** Start of Record excerpts **
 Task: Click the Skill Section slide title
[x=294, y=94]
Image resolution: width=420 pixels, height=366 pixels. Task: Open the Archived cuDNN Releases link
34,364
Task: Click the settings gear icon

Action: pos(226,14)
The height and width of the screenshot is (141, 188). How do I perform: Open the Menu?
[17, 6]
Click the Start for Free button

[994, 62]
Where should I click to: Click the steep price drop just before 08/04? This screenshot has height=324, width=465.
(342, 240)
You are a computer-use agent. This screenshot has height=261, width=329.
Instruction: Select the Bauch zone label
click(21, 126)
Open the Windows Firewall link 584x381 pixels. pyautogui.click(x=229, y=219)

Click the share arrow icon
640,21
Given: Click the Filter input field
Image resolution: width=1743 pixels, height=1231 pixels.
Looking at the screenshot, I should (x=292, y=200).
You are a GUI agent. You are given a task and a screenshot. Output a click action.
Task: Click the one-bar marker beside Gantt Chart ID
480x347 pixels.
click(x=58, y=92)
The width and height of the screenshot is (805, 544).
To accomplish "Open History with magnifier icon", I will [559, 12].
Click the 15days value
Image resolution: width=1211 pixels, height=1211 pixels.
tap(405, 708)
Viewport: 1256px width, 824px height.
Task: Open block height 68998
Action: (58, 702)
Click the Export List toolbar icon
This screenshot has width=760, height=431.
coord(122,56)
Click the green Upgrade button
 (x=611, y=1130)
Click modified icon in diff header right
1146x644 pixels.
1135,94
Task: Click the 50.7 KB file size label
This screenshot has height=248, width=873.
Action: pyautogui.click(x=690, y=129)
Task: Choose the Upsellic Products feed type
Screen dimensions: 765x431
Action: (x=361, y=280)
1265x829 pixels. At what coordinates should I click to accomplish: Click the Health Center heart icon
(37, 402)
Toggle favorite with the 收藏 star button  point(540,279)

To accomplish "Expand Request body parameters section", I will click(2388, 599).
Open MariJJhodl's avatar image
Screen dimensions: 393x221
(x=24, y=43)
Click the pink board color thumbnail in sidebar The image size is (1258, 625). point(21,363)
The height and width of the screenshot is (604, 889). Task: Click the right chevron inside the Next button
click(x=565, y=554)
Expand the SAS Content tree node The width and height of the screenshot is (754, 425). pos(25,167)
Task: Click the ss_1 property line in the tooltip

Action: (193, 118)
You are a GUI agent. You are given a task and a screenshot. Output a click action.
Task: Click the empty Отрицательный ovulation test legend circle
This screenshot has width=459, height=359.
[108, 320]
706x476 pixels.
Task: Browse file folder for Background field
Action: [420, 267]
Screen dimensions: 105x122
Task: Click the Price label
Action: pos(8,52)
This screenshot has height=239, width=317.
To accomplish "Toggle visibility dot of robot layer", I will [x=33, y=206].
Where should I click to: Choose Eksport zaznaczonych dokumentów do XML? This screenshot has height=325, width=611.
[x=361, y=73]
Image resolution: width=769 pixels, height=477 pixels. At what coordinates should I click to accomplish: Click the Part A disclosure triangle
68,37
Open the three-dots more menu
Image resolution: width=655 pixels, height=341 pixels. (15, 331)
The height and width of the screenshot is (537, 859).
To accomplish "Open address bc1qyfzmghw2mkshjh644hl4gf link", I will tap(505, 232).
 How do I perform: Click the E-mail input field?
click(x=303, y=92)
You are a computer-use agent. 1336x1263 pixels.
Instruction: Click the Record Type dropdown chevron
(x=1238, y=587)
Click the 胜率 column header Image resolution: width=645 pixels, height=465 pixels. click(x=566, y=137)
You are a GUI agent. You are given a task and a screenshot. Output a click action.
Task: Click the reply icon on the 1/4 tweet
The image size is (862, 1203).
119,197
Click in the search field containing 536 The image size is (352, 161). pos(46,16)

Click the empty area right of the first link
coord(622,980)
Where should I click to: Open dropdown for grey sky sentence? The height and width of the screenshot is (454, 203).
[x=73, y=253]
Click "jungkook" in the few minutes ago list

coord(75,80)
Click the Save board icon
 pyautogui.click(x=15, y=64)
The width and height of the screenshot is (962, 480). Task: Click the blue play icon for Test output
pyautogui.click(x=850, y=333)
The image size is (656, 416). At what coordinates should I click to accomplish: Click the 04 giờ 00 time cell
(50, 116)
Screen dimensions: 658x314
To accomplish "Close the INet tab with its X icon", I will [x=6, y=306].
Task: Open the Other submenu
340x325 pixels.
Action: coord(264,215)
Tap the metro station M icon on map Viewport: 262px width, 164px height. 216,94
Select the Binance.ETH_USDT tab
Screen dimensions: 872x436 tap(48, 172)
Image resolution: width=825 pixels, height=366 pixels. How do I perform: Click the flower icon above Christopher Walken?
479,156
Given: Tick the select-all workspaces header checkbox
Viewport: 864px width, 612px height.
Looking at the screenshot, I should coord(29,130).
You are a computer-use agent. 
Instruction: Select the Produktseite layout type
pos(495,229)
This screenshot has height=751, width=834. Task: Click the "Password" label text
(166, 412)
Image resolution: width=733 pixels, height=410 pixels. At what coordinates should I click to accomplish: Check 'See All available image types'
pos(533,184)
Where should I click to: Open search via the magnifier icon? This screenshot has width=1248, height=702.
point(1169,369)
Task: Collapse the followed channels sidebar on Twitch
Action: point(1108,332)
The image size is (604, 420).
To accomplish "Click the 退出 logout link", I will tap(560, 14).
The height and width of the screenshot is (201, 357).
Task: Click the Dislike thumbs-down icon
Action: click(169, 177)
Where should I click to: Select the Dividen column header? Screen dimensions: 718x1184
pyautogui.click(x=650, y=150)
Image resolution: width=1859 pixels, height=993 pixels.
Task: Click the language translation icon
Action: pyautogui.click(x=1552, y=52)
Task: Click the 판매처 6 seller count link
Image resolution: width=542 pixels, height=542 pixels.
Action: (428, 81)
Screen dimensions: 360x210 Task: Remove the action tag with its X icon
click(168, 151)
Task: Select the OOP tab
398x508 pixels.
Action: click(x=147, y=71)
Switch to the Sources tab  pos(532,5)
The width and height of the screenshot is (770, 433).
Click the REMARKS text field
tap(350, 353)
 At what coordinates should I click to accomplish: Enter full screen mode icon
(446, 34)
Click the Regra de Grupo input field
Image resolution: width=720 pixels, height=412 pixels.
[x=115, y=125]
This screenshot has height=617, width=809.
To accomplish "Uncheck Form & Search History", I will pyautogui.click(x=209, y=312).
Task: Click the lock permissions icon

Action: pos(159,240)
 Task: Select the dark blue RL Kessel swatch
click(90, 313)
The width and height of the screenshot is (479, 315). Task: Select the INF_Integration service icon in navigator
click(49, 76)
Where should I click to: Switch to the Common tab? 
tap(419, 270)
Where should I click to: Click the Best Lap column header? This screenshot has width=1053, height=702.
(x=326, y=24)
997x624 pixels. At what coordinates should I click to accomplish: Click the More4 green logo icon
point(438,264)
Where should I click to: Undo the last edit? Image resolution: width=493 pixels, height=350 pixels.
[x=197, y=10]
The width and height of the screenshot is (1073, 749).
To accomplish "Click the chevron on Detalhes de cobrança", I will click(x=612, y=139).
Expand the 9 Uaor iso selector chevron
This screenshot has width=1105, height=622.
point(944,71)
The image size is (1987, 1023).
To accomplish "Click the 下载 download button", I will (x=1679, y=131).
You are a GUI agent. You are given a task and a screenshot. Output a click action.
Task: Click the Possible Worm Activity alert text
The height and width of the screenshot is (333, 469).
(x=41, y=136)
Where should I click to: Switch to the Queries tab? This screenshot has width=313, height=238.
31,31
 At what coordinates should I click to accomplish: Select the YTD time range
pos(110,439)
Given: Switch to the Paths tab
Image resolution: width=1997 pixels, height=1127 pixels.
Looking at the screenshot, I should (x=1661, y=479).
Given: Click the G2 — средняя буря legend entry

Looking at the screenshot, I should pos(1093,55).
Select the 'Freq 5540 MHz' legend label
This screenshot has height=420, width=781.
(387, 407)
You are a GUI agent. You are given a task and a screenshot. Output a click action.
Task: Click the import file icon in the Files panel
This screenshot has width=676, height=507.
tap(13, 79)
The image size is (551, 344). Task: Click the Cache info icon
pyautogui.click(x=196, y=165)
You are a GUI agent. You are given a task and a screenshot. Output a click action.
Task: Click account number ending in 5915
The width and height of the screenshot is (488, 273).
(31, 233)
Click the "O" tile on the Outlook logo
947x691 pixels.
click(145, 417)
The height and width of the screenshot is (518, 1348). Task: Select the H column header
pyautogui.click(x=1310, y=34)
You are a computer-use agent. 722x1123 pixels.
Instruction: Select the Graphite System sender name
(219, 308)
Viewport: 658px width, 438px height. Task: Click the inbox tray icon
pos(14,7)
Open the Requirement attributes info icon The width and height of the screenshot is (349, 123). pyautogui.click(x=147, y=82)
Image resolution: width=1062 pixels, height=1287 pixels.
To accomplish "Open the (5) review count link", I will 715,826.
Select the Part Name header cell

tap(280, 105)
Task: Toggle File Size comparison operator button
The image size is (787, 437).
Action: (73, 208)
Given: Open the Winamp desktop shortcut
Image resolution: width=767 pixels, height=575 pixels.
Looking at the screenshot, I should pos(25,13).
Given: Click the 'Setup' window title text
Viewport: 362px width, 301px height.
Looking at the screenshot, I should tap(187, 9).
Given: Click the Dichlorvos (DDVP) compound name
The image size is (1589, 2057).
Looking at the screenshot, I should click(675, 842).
** End of Record excerpts **
= What you need to do =
Rewrite the data from the line that has "Click the pink" through the line that has "Action: pos(8,52)", replacing "tooltip" with "popup" and leaving everything else as it is.

= Result for this exercise =
Click the pink board color thumbnail in sidebar The image size is (1258, 625). point(21,363)
The height and width of the screenshot is (604, 889). Task: Click the right chevron inside the Next button
click(x=565, y=554)
Expand the SAS Content tree node The width and height of the screenshot is (754, 425). pos(25,167)
Task: Click the ss_1 property line in the popup

Action: (193, 118)
You are a GUI agent. You are given a task and a screenshot. Output a click action.
Task: Click the empty Отрицательный ovulation test legend circle
This screenshot has width=459, height=359.
[108, 320]
706x476 pixels.
Task: Browse file folder for Background field
Action: [420, 267]
Screen dimensions: 105x122
Task: Click the Price label
Action: pos(8,52)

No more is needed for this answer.